Lack of hepatocellular CD10 along bile canaliculi is physiologic in early childhood and persistent in Alagille syndrome.

Many tissues, including hepatobiliary cells, express neutral endopeptidase (CD10), encoded by MME. Serum neutral endopeptidase activity (NEA) has been recommended as a marker of cholestasis in adults but not in children with Alagille syndrome (AGS). We investigated ontogenic and disease-related differences in the expression of CD10. CD10 was found on canalicular surfaces of hepatocytes throughout the lobule in 16 adults and in 31 children aged > or =24 months, with and without cholestasis, but not in 39 children aged <24 months, with and without cholestasis. Ten AGS children aged 2 months to 6 years lacked any canalicular CD10 expression. Cholangiocyte apices and/or intrasinusoidal granulocytes marked for CD10 in all subjects.
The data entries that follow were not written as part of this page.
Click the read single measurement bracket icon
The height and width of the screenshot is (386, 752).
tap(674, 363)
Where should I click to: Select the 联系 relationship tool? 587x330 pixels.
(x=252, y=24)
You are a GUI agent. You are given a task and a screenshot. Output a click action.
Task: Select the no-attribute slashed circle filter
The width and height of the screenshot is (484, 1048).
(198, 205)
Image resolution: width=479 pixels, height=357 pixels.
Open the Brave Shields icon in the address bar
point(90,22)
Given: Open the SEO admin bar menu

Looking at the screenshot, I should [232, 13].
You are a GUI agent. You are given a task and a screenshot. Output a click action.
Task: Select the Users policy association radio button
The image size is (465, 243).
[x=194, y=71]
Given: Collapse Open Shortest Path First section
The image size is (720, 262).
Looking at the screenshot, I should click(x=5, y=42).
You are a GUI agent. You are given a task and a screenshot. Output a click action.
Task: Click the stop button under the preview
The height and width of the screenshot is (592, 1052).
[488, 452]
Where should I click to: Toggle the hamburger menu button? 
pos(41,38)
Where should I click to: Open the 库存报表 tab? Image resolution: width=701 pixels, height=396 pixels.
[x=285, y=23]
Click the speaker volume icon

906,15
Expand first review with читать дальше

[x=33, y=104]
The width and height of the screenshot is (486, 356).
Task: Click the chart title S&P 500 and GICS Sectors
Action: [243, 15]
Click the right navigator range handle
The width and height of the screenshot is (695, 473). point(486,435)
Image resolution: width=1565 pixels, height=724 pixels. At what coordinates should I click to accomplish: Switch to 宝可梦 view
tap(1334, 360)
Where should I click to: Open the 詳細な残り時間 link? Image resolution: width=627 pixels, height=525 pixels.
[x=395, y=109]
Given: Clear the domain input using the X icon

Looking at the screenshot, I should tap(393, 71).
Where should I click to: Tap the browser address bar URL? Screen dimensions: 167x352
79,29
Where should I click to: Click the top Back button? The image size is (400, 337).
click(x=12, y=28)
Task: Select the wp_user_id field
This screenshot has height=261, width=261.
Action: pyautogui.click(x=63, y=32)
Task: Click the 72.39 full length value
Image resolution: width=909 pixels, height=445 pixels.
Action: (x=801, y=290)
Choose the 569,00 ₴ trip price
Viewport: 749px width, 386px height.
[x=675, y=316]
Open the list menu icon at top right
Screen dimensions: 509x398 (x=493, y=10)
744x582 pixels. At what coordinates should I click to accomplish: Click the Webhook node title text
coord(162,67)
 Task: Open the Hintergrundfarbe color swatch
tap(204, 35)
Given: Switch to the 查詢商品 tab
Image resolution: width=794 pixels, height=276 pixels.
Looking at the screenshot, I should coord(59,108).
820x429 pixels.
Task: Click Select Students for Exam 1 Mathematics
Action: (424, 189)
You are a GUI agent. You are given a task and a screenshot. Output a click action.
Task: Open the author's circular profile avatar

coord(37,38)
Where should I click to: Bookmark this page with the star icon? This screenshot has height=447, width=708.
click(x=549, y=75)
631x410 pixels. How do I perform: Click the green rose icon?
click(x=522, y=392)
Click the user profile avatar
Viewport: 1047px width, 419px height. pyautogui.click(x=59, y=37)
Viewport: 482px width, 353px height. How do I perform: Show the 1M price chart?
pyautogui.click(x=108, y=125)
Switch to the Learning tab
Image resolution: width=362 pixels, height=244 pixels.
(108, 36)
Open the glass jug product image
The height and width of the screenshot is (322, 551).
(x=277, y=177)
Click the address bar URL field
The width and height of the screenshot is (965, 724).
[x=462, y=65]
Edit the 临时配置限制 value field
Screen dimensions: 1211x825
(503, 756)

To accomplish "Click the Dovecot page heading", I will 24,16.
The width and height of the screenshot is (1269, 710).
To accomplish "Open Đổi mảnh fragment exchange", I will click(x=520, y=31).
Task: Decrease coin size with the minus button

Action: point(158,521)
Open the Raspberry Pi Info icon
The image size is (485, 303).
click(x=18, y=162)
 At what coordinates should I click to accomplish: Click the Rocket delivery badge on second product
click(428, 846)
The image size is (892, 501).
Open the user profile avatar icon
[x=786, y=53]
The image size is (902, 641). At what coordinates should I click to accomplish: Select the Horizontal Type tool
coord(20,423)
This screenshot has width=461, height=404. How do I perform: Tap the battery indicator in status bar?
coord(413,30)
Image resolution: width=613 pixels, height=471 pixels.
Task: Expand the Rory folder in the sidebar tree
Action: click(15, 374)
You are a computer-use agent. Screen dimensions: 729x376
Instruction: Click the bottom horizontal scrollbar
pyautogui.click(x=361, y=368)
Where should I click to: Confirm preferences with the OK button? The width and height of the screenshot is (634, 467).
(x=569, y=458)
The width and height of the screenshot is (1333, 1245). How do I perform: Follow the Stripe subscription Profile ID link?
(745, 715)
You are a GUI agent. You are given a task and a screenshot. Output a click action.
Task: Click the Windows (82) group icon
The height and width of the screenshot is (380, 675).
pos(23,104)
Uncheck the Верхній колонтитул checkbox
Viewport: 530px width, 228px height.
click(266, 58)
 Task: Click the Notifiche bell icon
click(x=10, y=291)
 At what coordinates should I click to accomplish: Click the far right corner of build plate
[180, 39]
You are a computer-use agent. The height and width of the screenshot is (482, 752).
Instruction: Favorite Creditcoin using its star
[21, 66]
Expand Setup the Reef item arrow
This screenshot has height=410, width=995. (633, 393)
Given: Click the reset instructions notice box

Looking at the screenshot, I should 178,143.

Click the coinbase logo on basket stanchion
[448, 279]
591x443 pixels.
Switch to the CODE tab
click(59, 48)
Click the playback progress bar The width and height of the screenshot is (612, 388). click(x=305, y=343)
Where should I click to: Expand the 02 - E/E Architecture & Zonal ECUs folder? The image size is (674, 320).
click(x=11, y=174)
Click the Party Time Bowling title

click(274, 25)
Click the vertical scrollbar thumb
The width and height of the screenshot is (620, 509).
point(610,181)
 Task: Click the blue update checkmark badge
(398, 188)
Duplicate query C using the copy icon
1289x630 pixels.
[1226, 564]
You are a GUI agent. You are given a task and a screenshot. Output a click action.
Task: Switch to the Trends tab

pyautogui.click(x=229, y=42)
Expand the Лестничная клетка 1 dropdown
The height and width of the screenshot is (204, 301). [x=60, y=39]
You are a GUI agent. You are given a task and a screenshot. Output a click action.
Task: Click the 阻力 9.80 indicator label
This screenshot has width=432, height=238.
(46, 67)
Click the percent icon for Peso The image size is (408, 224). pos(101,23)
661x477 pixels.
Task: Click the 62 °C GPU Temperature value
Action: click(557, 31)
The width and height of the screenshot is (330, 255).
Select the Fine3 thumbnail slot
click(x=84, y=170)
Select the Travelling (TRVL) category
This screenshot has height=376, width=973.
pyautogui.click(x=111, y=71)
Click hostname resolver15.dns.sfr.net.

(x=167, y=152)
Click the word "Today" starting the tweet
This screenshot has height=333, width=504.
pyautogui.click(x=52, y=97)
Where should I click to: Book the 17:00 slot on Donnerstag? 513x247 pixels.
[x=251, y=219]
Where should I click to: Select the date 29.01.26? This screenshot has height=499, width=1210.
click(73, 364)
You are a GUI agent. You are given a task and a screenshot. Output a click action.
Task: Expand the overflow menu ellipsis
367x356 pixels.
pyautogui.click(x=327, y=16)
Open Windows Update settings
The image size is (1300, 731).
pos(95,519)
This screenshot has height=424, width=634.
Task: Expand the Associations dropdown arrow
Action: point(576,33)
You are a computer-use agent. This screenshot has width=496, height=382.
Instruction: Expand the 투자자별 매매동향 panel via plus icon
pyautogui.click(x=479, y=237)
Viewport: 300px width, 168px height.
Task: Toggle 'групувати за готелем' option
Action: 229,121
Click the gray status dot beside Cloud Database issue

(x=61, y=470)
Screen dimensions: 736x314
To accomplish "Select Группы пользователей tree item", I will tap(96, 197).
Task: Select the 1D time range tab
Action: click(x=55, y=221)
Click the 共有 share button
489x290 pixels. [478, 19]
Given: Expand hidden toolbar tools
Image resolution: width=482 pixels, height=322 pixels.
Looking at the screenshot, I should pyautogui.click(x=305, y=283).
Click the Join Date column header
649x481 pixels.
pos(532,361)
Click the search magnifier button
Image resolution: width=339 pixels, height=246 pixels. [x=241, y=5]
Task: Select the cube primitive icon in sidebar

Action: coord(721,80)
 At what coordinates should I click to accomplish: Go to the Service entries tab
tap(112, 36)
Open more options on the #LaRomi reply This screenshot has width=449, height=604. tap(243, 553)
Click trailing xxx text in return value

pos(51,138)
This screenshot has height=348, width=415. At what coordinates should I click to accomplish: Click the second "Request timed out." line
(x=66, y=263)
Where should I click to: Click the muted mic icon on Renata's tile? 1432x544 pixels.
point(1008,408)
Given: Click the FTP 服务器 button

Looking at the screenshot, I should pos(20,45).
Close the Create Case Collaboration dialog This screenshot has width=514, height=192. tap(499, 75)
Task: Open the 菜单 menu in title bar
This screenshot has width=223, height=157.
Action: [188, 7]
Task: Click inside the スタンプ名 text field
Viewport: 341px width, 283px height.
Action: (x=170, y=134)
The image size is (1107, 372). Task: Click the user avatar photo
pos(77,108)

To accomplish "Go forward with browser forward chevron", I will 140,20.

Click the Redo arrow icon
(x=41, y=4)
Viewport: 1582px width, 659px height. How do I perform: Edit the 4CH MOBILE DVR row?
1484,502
Liver membrane fractions from a child with cholestasis aged <24 months and from 2 AGS patients aged >24 months contained reduced levels of CD10. In contrast, AGS children and all controls expressed CD10 similarly on granulocytes. MME mRNA was found in the liver of children aged <24 months and of adults, all with cholestasis, and of AGS patients. Granulocyte MME mRNA levels were similar among all study subjects; however, liver MME mRNA levels were 6- to 140-fold less than in normal adults in all cholestatic subjects, including AGS children. Methylation of the MME promoter was not detected in the liver of AGS children. In conclusion, hepatocytes in early childhood physiologically lack immunohistochemically detectable CD10. Reduced MME mRNA in AGS is not due to MME promoter methylation. Liver CD10 in childhood appears to undergo reduced synthesis or rapid degradation, which persists in AGS. Absence of CD10 expression thus may limit NEA as a marker of cholestasis in young patients and in AGS.